Cheikh Faye arrived in Spain almost 14 years ago, in A Coruña where he still lives to this day. He sells goods in a street market in Ferrol, things like leather belts, hand bags, wallets and teddy bears.
He’d rather be doing something else, he tells me, like working for some company in an office somewhere, but this how he has to make his living.
Back in Senegal, Faye was an elementary school teacher of geography and history. He misses teaching because it was his way of helping the next generation become successful.
“The best way to liberate yourself politically and economically is through education,” Faye said.
This was especially true in Senegal, he told me.

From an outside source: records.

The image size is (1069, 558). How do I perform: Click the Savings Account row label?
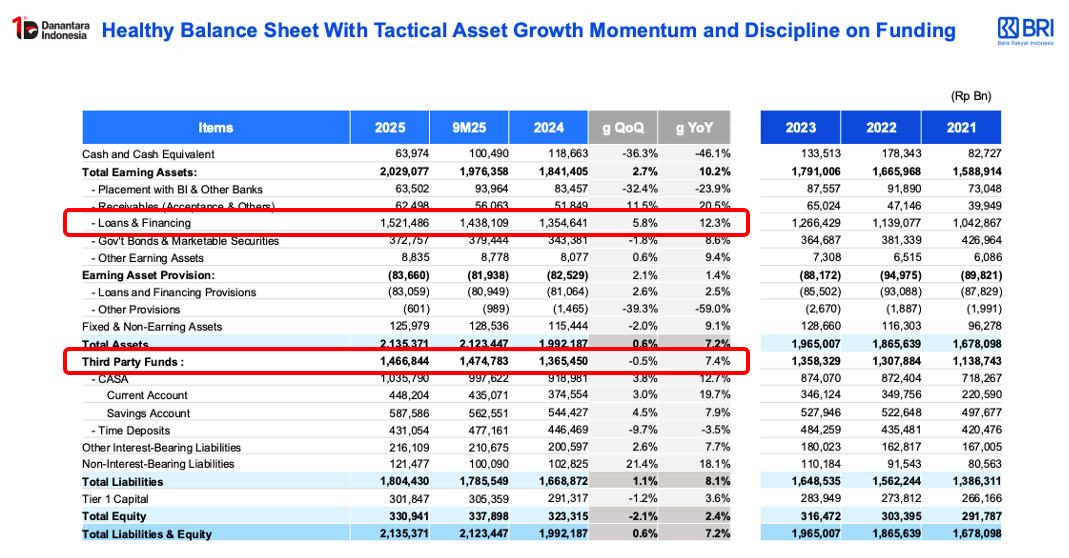(x=148, y=413)
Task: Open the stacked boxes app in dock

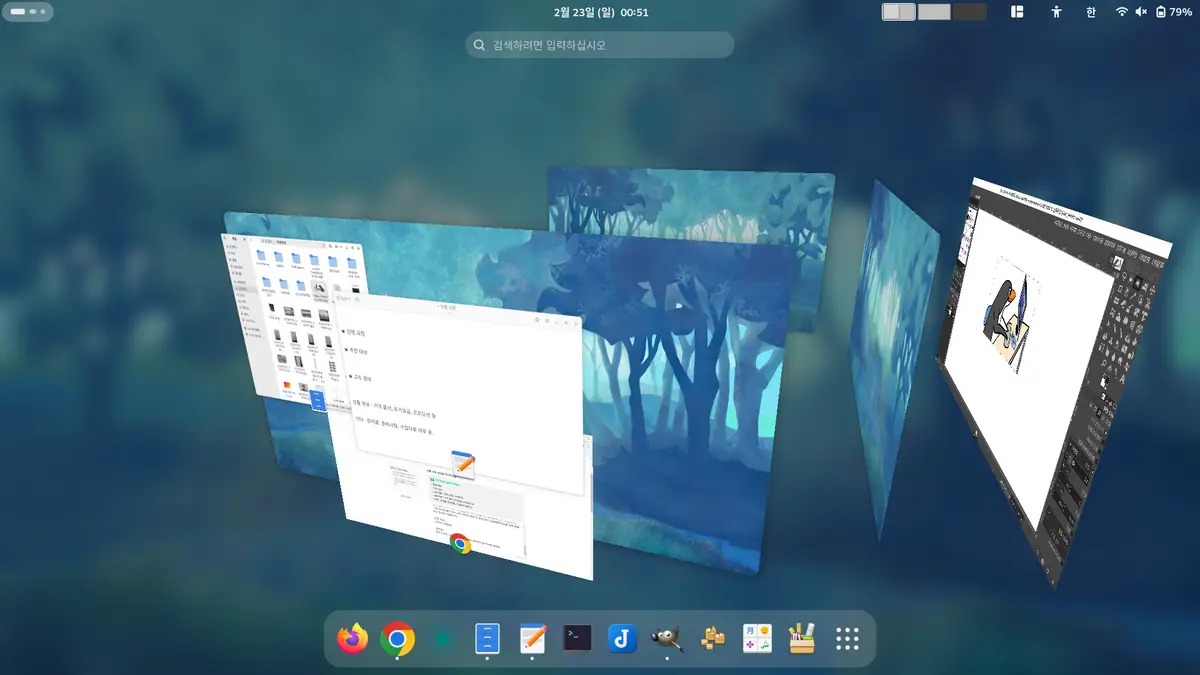Action: [712, 639]
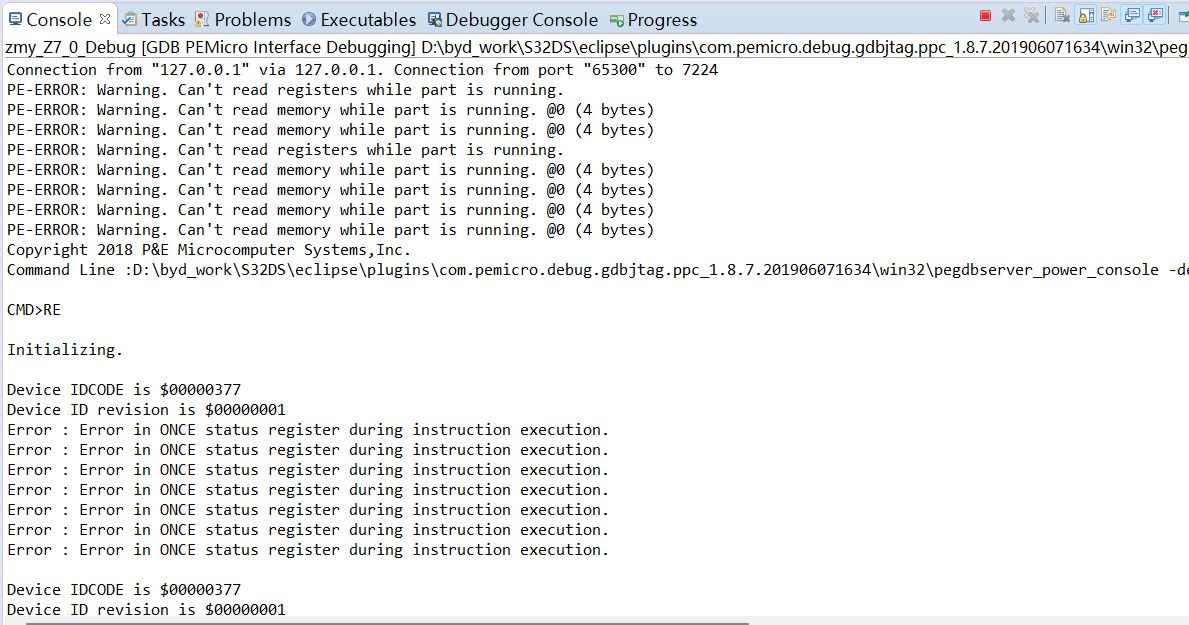The height and width of the screenshot is (625, 1189).
Task: Toggle Word Wrap for console
Action: tap(1108, 15)

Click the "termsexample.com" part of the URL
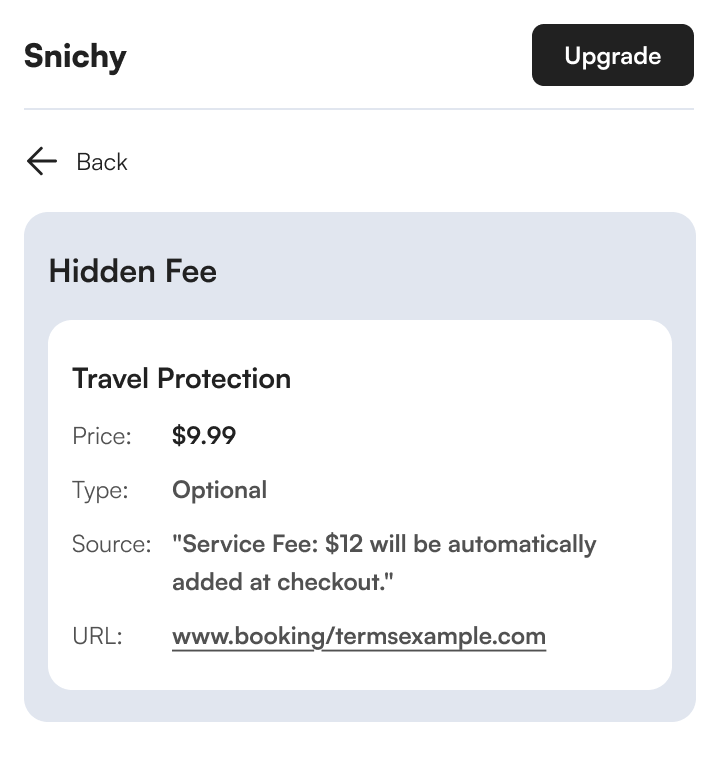click(x=434, y=636)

Faye left Senegal because it’s a hard country to live in, he said. The country depends on agriculture for its economy and with constant droughts and a lack of water, problems arise.
Living in Spain also comes with its own set of challenges, Faye said. High unemployment among the Spanish makes it difficult for Faye to find better work, he said.
When he first arrived in Spain, Faye picked strawberries in the fields of Galicia alongside other immigrants and Spaniards. His job at the market has helped improve his living conditions and gain independence. However, he continues to look for opportunities to move upward and earn more, as difficult as it may be.
“Before hiring me, employers hire a Spaniard,” Faye said. “It’s a question of priority.
Unemployment is especially high among the country’s youth at almost 40 percent.